(Screenshot grounding data)
:::::

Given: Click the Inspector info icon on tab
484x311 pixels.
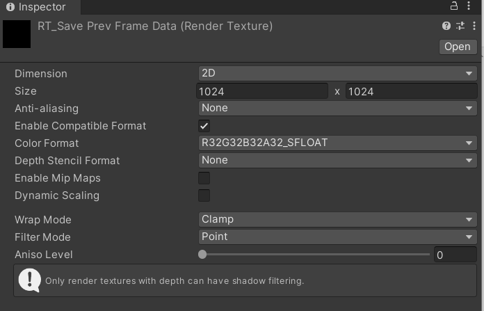Looking at the screenshot, I should 10,8.
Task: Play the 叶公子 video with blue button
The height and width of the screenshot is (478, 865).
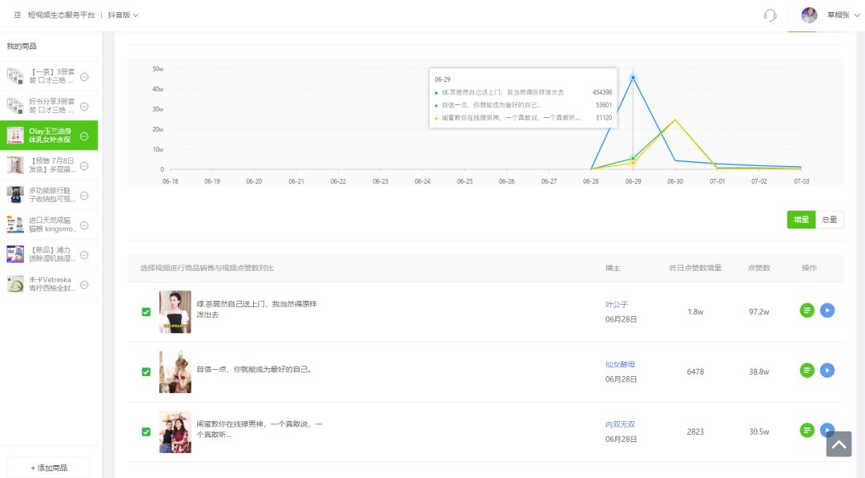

:::::

• [Exercise] Above are the records; return them exactly, minus the pictures.

• [Completed task]
Given: Click the Inspector info icon on tab
484x311 pixels.
Looking at the screenshot, I should 10,8.
Task: Play the 叶公子 video with blue button
The height and width of the screenshot is (478, 865).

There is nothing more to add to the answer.